### WHAT YOU ARE ASKED TO DO:
Could you copy every one of the rows below word for word, changing nothing?

○ ○ ○ ○

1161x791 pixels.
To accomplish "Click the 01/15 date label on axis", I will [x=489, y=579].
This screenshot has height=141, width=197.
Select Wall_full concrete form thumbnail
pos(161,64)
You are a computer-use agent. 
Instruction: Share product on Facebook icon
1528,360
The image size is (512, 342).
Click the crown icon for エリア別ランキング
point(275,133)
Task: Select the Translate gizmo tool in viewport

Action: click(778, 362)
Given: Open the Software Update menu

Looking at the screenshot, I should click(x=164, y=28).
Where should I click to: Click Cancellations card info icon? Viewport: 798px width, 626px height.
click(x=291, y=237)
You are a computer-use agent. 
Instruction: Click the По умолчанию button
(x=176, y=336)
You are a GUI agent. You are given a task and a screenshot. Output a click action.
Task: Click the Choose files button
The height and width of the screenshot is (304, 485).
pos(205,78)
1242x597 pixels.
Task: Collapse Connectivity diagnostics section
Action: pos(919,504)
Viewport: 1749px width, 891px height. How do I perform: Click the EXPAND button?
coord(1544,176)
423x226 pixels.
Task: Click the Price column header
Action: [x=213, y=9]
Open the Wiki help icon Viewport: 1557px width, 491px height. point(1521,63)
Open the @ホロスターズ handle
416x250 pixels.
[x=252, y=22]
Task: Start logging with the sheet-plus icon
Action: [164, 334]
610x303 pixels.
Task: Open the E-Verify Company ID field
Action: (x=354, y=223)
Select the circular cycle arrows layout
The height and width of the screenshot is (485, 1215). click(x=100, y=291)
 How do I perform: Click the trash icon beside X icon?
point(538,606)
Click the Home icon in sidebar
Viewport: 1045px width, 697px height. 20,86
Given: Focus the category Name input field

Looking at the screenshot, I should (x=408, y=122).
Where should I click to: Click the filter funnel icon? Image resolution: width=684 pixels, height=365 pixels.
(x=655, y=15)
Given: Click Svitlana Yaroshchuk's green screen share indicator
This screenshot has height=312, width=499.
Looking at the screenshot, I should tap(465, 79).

○ ○ ○ ○

### FULL SOLUTION:
1161x791 pixels.
To accomplish "Click the 01/15 date label on axis", I will [x=489, y=579].
This screenshot has height=141, width=197.
Select Wall_full concrete form thumbnail
pos(161,64)
You are a computer-use agent. 
Instruction: Share product on Facebook icon
1528,360
The image size is (512, 342).
Click the crown icon for エリア別ランキング
point(275,133)
Task: Select the Translate gizmo tool in viewport

Action: click(778, 362)
Given: Open the Software Update menu

Looking at the screenshot, I should click(x=164, y=28).
Where should I click to: Click Cancellations card info icon? Viewport: 798px width, 626px height.
click(x=291, y=237)
You are a computer-use agent. 
Instruction: Click the По умолчанию button
(x=176, y=336)
You are a GUI agent. You are given a task and a screenshot. Output a click action.
Task: Click the Choose files button
The height and width of the screenshot is (304, 485).
pos(205,78)
1242x597 pixels.
Task: Collapse Connectivity diagnostics section
Action: pos(919,504)
Viewport: 1749px width, 891px height. How do I perform: Click the EXPAND button?
coord(1544,176)
423x226 pixels.
Task: Click the Price column header
Action: [x=213, y=9]
Open the Wiki help icon Viewport: 1557px width, 491px height. point(1521,63)
Open the @ホロスターズ handle
416x250 pixels.
[x=252, y=22]
Task: Start logging with the sheet-plus icon
Action: [164, 334]
610x303 pixels.
Task: Open the E-Verify Company ID field
Action: (x=354, y=223)
Select the circular cycle arrows layout
The height and width of the screenshot is (485, 1215). click(x=100, y=291)
 How do I perform: Click the trash icon beside X icon?
point(538,606)
Click the Home icon in sidebar
Viewport: 1045px width, 697px height. 20,86
Given: Focus the category Name input field

Looking at the screenshot, I should (x=408, y=122).
Where should I click to: Click the filter funnel icon? Image resolution: width=684 pixels, height=365 pixels.
(x=655, y=15)
Given: Click Svitlana Yaroshchuk's green screen share indicator
This screenshot has height=312, width=499.
Looking at the screenshot, I should tap(465, 79).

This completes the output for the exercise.